### WRITTEN INSTRUCTION
Reproduce in full each line below that contains the word "width".

### ITEMS
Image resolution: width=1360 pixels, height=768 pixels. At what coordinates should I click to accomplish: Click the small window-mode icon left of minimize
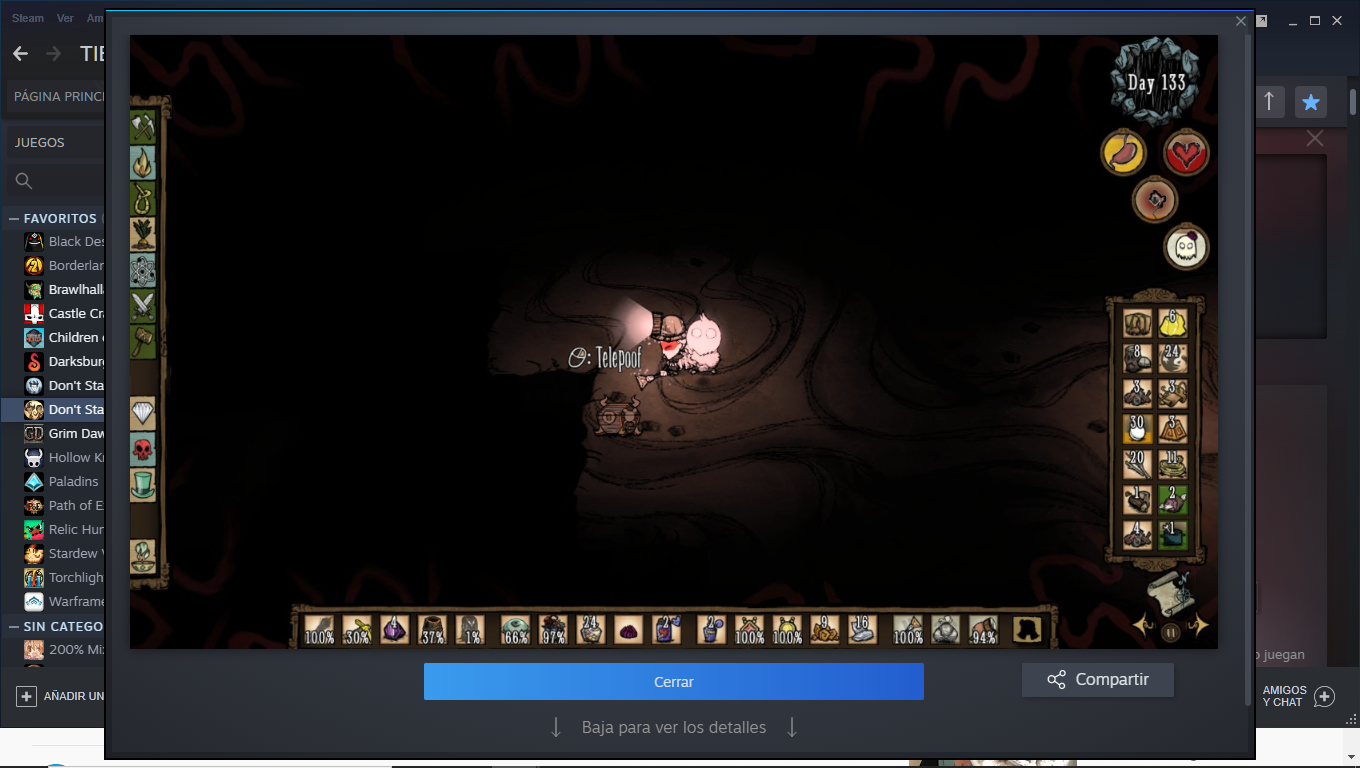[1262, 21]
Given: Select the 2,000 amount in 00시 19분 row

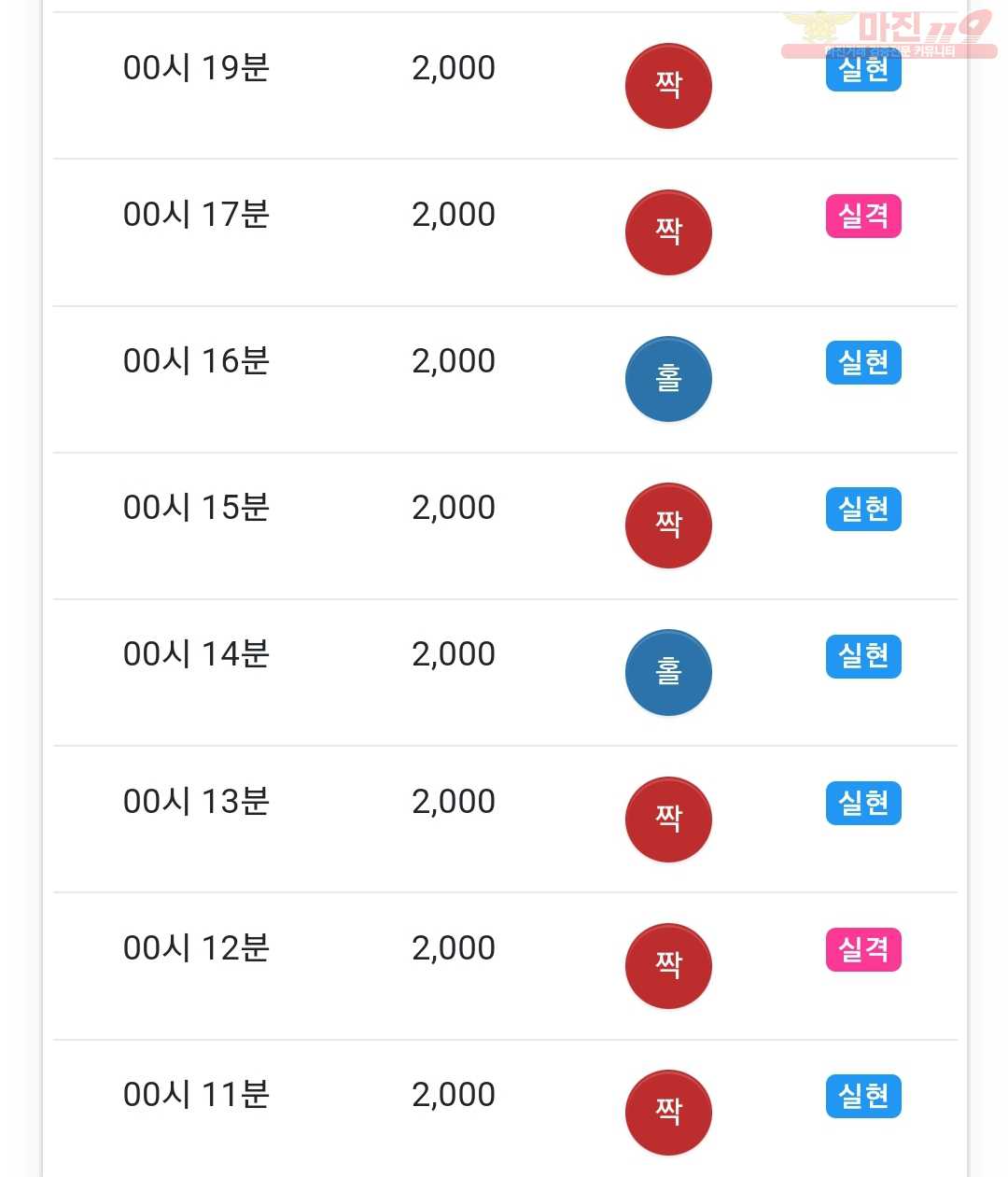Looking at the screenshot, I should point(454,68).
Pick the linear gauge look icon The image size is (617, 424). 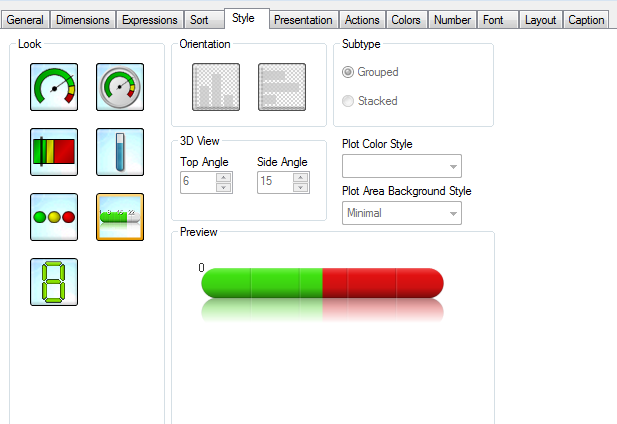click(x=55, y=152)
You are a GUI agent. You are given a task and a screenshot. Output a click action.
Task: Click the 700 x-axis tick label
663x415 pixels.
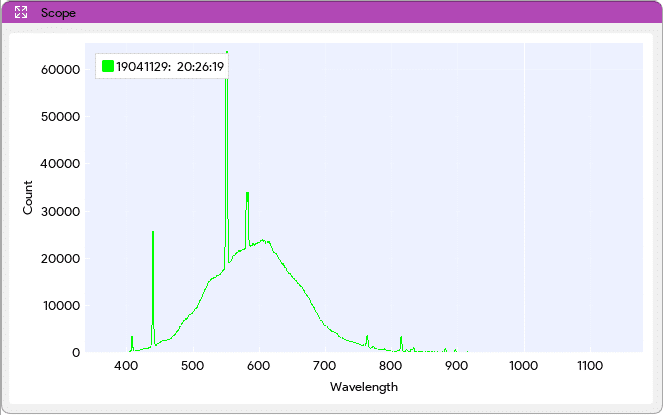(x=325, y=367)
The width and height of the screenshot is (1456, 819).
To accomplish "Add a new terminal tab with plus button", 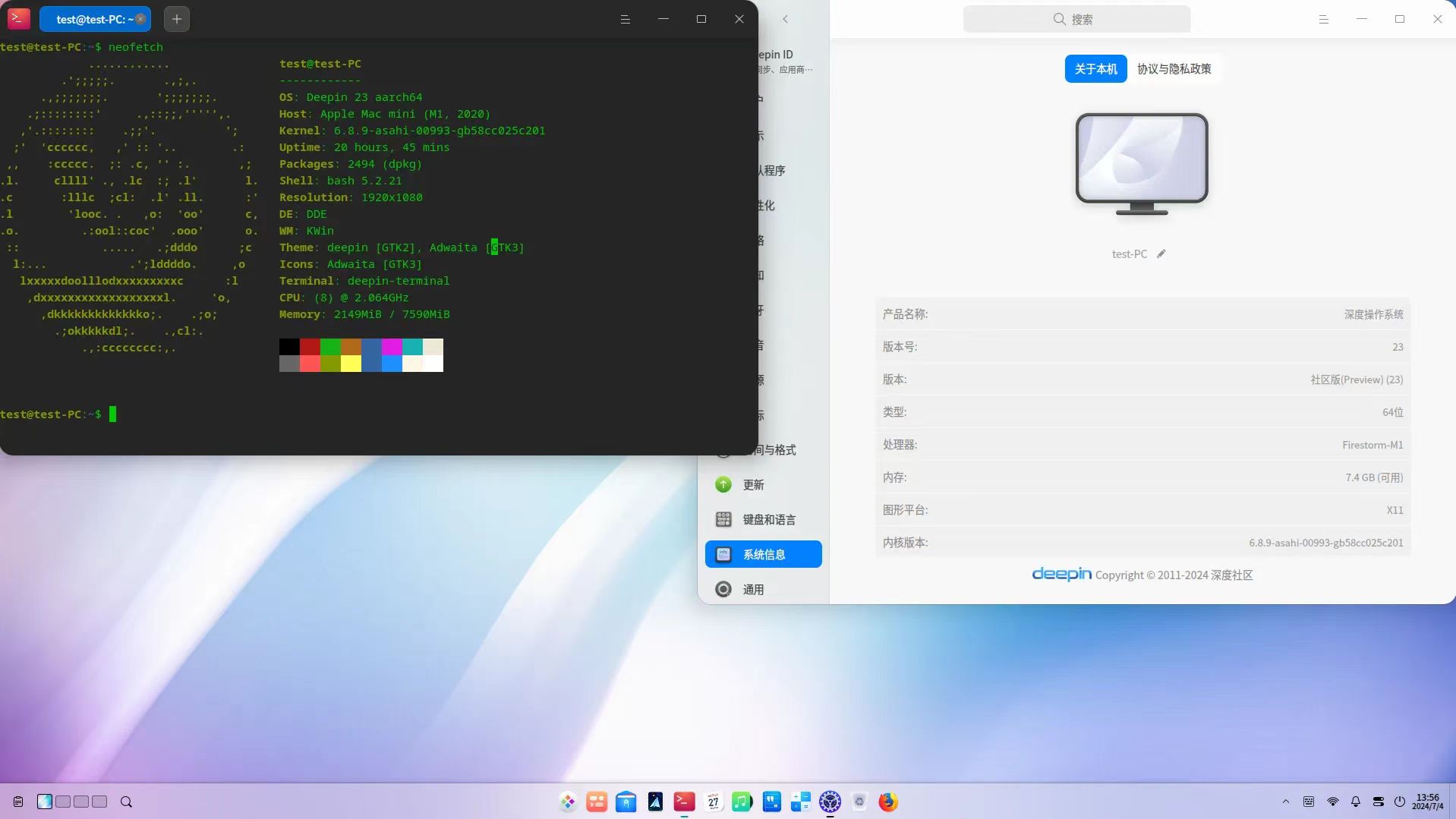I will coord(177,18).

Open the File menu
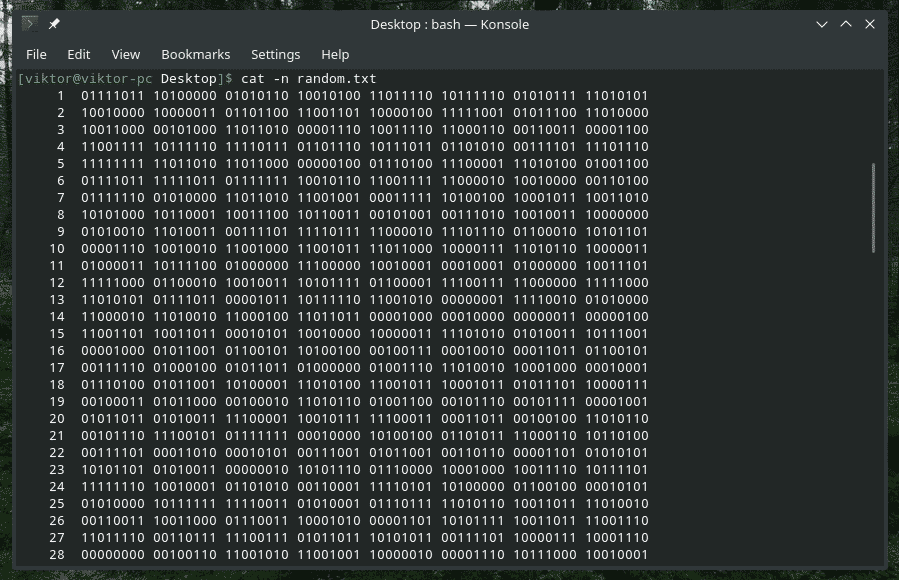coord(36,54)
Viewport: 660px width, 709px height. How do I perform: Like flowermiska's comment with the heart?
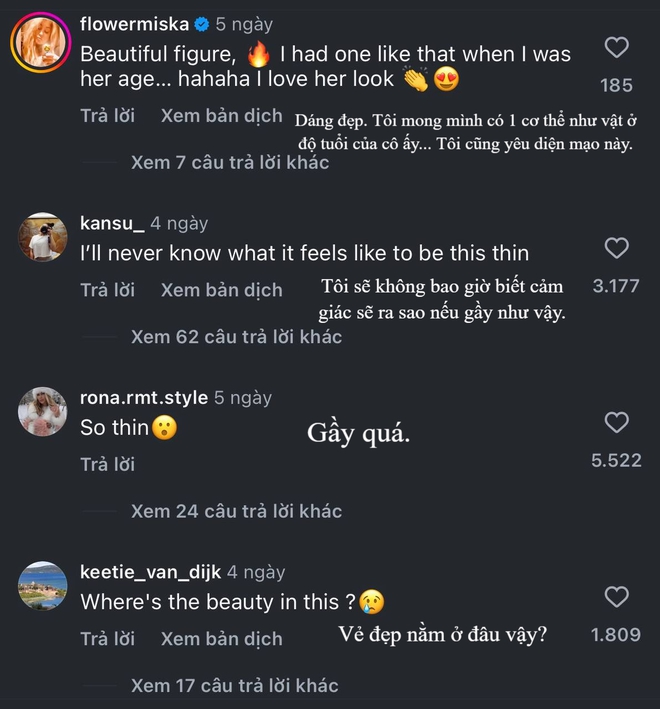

### WRITTEN REPLY
Image resolution: width=1360 pixels, height=768 pixels. At what coordinates should I click to accomplish: Click the small window-mode icon left of minimize
The width and height of the screenshot is (1456, 819).
Viewport: 660px width, 709px height. How do I perform: Like flowermiska's comment with the heart?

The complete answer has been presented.